To build our prediction set, we recommend the top k tracks with highest latent similarity score. k is pre-determined to be the the test set size * 15.

1. Data Processing

1.1 Train-val-test split

We did a stratified splitting of the data (by Playlistid) into training and test set by 80-20. Stratified splitting ensures that we have the right proportion of train and test for playlists of different lengths.

co_mat = pd.crosstab(train.Playlistid, train.Track_uri)
co_mat = co_mat.clip(upper=1)

1.2 Create a playlist-track relationship data frame

res = []
for i, row in co_mat.iterrows():
    for track in row[row == 1].index.values:
        res.append((i, track))
res = pd.DataFrame(np.array(res), columns=['user', 'items'])
res.head()

	user	items
0	430	spotify:track:0E1NL6gkv5aQKGNjJfBE3A
1	430	spotify:track:0OuPMjmicFfmnB3SFFqdgQ
2	430	spotify:track:0TIv1rjOG6Wbc02T4p3y7o
3	430	spotify:track:1CtOCnWYfIwVgIKiR2Lufw
4	430	spotify:track:1lNGwNQX4IrvDwgETwyPjR

2. Model Training

2.1 ALS model class

ALS is an iterative optimization process where we for every iteration try to arrive closer and closer to a factorized representation of our original data.

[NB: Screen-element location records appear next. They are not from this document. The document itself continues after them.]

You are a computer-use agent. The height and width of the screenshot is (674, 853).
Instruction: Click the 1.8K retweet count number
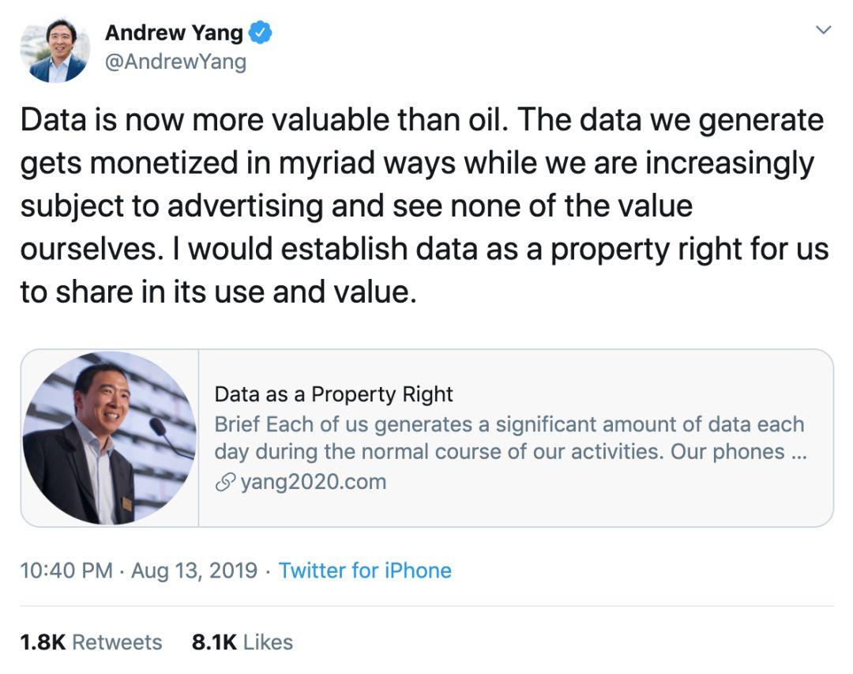pos(43,642)
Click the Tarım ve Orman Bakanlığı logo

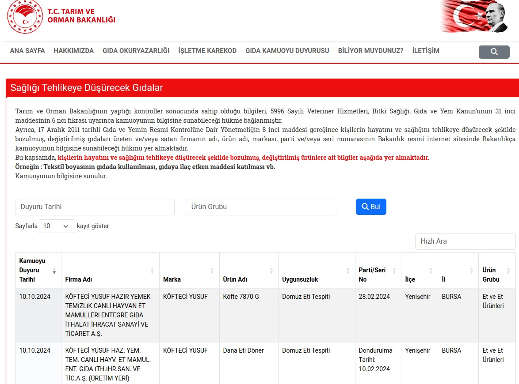tap(62, 17)
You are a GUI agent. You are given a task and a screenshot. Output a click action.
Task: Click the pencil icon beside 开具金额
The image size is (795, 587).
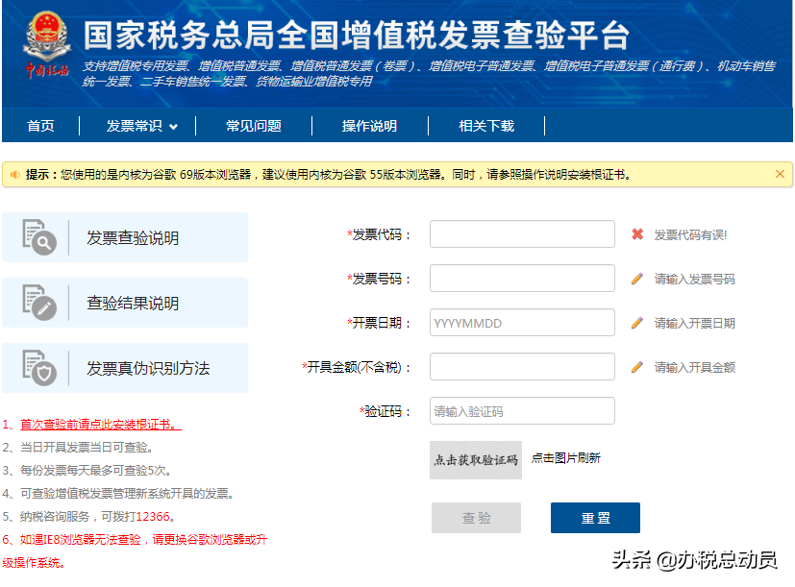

We have our original matrix R of size u x i with our playlist, tracks. We then want to find a way to turn that into one matrix with users and hidden features of size u x f and one with items and hidden features of size f x i. In U and V we have weights for how each user/item relates to each feature. What we do is we calculate U and V so that their product approximates R as closely as possible: R ≈ U x V.

Picture source: https://medium.com/radon-dev/als-implicit-collaborative-filtering-5ed653ba39fe

2.2 Model Training

rs = ALSRecommenderSystem(res, True, latent_dimension=20)

rs.train(0.0001, iterations=30)

2.3 Metrics

We used the following metrics to evaluate our model, based on Spotify RecSys rules

R-precision: the number of retrieved relevant tracks divided by the number of known relevant tracks (i.e., the number of withheld tracks). This metric rewards total number of retrieved relevant tracks (regardless of order).

NDCG: Discounted cumulative gain (DCG) measures the ranking quality of the recommended tracks, increasing when relevant tracks are placed higher in the list. Normalized DCG (NDCG) is determined by calculating the DCG and dividing it by the ideal DCG in which the recommended tracks are perfectly ranked.

2.4 Model Performance

Data	R-Precision	NDCG	Average of the two metrics
Test set of 100 playlists	0.239692	0.150403	0.195048

3. Conclusion

We achieved a 0.239 R-precision score and 0.1504 NDCG score with our Alternating Least Squares model. Interestingly, it greatly improves R-precision, it has similar NDCG score with other model approaches we tried, e.g., k-means clustering.

NDCG score does not perform as good as I expected, because ALC considers similarity and it suggests songs with higher similarity. One of the reasons I suspect is because some of the items have very high similarity scores (e.g., score > 0.999) and therefore, the ranking of the suggestion might be less sensitive.